Stone tends to discuss the facts of Morrison’s life - and also refers to instances where he used creative license - or he talks about technical aspects of making the film. Stone briefly touches on the ways that the music moved him and other cultural issues, but these stay in the minority.
It’s a drier commentary than his impassioned discussions of Heaven and Earth and JFK, but that doesn’t mean it’s a bad track. Because other Stone spiels tend to be so good, he raised my expectations, so while his talk about The Doors is as good or better than most other commentaries, it doesn’t match up with Stone’s more compelling efforts. For fans of the film, the track definitely merits a listen, but it’s not a great piece.
Called The Road to Excess, a 38-minute, 42-second piece combines shots from the film, some footage from the set, real images of Morrison and the other Doors, plus “modern” (circa 1997) interviews with Stone, Kilmer, Whaley, Richard Rutowski, and real-life Patricia Kennealy and Robbie Krieger. It’s a gloriously honest and up-front work that seems consistently entertaining and compelling.
The participants shed a lot of light on the production and also just how realistic its depictions were; apparently Kennealy is still cheesed about the way she was portrayed, and justifiably since Stone made her character a composite of a bunch of women. The program flew by due to the excess of fascinating information; it’s a terrific piece.
14 Deleted Scenes fill a total of 43 minutes, 36 seconds of excised footage; note that the running time includes an introduction from Stone that briefly discusses each piece and indicates why he made his choices.
Many of the snippets offer extended versions of existing scenes. A few seem interesting and might have merited inclusion - especially a scene in which Morrison cries after sex with a couple of teenage girls - but for the most part, Stone made the right choice. The movie runs too long as it is, and these pieces would have added to the slowness. Nonetheless, it’s fun to see them here.
We find a six-minute, 19-second original featurette that aired around the time of the film’s 1991 theatrical release. Essentially it’s a glorified trailer that mainly promotes the movie, though it adds some mildly interesting sound bites and some good shots from the set.
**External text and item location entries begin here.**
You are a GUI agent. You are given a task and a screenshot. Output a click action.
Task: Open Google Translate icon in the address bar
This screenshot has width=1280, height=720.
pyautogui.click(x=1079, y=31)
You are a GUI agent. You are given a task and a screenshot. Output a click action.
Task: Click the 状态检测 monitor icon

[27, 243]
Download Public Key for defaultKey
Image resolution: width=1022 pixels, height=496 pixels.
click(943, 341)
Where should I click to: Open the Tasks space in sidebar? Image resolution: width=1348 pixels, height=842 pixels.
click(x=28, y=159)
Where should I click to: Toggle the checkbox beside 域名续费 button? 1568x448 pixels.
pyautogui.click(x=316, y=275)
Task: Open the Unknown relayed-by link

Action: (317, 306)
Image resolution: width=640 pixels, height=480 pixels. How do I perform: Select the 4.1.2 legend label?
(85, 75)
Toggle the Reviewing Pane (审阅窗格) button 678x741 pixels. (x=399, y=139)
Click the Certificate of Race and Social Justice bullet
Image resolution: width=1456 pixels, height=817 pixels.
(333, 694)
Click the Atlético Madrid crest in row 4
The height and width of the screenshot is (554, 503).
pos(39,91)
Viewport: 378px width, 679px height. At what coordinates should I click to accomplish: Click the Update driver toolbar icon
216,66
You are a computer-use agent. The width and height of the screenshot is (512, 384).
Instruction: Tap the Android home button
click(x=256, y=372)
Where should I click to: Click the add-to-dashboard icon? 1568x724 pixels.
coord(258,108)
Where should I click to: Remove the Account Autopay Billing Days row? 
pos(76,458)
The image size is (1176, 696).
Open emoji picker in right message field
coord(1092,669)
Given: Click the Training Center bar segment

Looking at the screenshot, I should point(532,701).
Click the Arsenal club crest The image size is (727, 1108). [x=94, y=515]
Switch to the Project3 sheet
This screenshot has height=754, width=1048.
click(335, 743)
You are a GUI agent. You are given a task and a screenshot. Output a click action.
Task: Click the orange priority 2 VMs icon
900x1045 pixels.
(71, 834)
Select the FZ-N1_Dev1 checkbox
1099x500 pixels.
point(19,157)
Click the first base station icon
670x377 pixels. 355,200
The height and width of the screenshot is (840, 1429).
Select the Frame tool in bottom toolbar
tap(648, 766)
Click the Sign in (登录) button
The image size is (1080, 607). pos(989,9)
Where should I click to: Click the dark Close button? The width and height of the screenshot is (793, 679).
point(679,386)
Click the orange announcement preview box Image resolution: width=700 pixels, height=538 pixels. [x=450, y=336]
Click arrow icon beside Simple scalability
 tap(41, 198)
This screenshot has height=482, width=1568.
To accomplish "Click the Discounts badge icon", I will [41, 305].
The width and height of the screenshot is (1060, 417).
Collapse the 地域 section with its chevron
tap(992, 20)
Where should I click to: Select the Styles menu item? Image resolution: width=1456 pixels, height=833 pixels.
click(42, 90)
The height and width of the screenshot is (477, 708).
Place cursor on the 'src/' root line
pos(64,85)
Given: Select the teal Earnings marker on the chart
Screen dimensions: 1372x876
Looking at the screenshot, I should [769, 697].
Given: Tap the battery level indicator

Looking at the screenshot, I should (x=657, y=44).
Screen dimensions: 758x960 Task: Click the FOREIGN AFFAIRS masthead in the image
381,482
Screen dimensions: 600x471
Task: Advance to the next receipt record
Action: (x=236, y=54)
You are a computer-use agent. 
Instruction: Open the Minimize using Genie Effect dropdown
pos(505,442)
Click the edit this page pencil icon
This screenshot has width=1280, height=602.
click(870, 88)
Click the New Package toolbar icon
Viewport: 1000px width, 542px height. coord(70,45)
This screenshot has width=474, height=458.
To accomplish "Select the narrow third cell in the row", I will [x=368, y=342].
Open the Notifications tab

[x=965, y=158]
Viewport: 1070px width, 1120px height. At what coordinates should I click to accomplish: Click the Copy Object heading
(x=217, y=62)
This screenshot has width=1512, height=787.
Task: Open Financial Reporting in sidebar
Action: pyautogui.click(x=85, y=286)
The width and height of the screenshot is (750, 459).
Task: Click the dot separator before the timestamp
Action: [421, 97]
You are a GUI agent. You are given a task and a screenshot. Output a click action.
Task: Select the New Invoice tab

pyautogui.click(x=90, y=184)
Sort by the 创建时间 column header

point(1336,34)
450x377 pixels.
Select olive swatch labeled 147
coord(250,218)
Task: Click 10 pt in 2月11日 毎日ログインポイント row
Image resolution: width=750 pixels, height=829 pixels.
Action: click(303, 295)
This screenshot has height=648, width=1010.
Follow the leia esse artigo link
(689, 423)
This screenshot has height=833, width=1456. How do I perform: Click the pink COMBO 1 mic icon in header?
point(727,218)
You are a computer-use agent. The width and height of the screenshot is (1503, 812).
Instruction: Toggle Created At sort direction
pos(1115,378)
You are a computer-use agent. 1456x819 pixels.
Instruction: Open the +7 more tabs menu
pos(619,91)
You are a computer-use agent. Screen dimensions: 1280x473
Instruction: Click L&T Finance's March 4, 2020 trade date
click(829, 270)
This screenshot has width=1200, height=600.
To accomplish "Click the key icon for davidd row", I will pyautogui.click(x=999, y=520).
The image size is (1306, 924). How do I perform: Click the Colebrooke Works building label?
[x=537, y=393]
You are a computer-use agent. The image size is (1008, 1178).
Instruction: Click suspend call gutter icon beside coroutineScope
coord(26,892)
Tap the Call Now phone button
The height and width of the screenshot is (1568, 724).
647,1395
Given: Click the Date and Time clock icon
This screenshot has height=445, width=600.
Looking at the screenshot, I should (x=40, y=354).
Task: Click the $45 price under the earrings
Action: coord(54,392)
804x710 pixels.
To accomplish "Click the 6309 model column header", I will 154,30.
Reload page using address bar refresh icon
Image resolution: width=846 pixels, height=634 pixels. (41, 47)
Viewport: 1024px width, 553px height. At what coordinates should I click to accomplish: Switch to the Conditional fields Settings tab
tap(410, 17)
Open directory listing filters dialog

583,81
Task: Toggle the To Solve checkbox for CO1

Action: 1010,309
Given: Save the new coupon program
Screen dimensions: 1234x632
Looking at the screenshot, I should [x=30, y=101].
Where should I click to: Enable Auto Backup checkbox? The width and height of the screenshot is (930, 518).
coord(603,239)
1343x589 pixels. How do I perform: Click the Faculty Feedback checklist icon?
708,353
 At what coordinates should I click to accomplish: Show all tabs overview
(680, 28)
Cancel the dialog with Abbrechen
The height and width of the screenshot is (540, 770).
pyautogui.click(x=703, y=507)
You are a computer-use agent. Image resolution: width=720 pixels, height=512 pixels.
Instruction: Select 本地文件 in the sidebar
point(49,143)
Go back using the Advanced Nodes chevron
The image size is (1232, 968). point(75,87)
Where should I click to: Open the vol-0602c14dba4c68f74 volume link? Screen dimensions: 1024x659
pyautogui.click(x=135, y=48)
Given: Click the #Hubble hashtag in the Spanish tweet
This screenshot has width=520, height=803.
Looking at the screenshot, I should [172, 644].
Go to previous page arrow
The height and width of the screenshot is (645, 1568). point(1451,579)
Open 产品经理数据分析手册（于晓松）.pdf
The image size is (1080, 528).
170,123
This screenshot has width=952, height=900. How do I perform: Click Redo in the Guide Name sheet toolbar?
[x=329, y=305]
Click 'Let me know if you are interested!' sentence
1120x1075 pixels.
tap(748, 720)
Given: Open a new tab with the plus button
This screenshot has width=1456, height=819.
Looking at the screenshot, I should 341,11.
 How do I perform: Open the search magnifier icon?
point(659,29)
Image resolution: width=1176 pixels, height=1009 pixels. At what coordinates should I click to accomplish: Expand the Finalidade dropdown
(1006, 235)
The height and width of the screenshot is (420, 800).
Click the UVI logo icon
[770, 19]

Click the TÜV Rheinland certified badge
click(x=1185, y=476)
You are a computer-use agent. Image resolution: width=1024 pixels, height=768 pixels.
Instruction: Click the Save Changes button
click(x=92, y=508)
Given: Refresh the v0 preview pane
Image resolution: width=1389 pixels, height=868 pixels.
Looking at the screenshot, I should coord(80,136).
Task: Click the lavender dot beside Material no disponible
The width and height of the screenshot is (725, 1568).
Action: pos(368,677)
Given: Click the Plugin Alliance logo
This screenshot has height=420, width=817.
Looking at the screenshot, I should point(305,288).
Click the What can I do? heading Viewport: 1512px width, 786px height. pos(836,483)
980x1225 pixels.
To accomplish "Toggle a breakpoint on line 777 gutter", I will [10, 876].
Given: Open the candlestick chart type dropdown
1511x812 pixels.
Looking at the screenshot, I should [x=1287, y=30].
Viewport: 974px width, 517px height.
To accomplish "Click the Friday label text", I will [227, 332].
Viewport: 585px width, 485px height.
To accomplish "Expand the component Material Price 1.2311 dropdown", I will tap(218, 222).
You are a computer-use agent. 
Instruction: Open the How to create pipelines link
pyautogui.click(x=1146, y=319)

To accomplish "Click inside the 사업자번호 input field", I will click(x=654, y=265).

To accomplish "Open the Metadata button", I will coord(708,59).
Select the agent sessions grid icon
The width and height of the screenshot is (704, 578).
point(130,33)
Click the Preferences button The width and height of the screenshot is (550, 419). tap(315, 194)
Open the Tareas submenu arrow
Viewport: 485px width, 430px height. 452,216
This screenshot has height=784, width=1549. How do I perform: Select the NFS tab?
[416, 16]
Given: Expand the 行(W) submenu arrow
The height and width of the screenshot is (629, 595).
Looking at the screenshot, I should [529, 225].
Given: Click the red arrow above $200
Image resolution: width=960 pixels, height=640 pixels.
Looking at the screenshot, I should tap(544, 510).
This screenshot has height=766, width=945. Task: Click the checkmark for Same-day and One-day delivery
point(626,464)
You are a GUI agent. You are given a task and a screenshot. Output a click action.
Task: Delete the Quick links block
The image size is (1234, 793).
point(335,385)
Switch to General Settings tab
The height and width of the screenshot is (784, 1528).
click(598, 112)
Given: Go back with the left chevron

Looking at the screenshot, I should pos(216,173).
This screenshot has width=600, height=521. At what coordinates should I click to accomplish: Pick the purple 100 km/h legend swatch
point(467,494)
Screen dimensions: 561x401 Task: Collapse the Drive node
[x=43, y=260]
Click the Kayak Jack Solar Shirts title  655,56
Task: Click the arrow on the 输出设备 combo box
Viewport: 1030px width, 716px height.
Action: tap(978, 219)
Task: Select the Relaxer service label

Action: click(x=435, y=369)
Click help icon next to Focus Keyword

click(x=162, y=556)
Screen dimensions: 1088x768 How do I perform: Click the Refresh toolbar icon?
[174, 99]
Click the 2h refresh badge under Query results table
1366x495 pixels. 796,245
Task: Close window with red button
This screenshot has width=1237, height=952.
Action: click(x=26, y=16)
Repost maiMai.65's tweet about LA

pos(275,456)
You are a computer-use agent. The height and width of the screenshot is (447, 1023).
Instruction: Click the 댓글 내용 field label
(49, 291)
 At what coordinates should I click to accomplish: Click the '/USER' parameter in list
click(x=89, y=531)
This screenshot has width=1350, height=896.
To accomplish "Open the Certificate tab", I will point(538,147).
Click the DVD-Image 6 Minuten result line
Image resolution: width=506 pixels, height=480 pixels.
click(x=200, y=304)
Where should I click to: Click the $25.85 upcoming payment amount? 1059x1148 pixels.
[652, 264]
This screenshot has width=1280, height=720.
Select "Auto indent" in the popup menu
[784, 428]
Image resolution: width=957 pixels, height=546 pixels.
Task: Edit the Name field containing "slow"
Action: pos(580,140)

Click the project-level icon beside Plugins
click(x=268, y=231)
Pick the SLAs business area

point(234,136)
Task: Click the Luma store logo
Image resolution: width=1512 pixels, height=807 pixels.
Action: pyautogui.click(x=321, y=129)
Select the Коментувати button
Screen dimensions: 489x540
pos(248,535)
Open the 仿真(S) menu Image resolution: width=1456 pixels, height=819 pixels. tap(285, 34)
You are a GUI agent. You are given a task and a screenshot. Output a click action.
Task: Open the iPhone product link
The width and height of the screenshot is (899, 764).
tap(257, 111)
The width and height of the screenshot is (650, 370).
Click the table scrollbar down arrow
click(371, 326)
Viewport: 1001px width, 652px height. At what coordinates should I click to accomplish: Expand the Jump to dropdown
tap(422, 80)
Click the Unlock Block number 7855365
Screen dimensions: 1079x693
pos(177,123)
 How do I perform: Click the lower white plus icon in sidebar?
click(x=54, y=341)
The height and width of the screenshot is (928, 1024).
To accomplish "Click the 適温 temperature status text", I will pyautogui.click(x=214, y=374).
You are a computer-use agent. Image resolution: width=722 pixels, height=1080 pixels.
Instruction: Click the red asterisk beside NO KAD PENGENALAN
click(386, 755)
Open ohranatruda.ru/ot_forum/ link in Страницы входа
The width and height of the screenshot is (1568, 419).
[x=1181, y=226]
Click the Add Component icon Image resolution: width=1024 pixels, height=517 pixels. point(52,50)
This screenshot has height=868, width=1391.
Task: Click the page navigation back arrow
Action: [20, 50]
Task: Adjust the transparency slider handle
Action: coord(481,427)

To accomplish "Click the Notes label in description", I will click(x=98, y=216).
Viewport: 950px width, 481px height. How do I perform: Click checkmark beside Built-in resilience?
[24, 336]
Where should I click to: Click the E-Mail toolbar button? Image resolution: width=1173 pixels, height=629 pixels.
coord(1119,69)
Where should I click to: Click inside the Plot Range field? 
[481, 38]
These elements are good enough to merit a watch, but don’t expect anything terrific from the program.
The Doors In LA lasts 19 minutes, 37 seconds and offers notes from Stone, Krieger, band member John Densmore, Rock Odyssey author Ian Whitcomb, I’m with the Band author Pamela des Barres, music industry publicist Laura Kaufman, and Three Dog Night keyboardist Jimmy Greenspoon. “LA” offers a quick history of the Doors, and it does an efficient enough job of this.
A French documentary, Jim Morrison: A Poet in Paris goes for 52 minutes, eight seconds and presents info from author/composer/performer Phil Steele-Trainer, author/composer Philippe Dalecky, historian Herve Luxardo, author/composer/actor Jean-Luc Debattice, music producer Gilles Yepremyan, French fan club president Nicolas Lejeune, coroner Michele Rudler, and director/actor Laurent Sauvage. “Poet” tells us about Morrison’s late in life stay in Paris and aspects of his time there.
While it comes with some decent notes, “Poet” mostly takes a lot of time to tell us a little. We tend to hear more about the speakers and their thoughts about Morrison’s work than about Morrison himself. That makes this a passable but slow documentary.
The disc opens with ads for Rambo, Liquid, Belly, 3:10 to Yuma and Crank. We also get a trailer for Doors and five TV spots.
While The Doors is a fairly weak movie as a whole, at least it tried to be something different and gave us an unusual experience. Granted, it fails to achieve most of its goals, but the film offers some moments of interest, largely due to a strong performance by Val Kilmer. The Blu-ray brings us good audio and supplements but visuals suffer from problems. The Doors remains a sporadically provocative movie but it lacks consistency.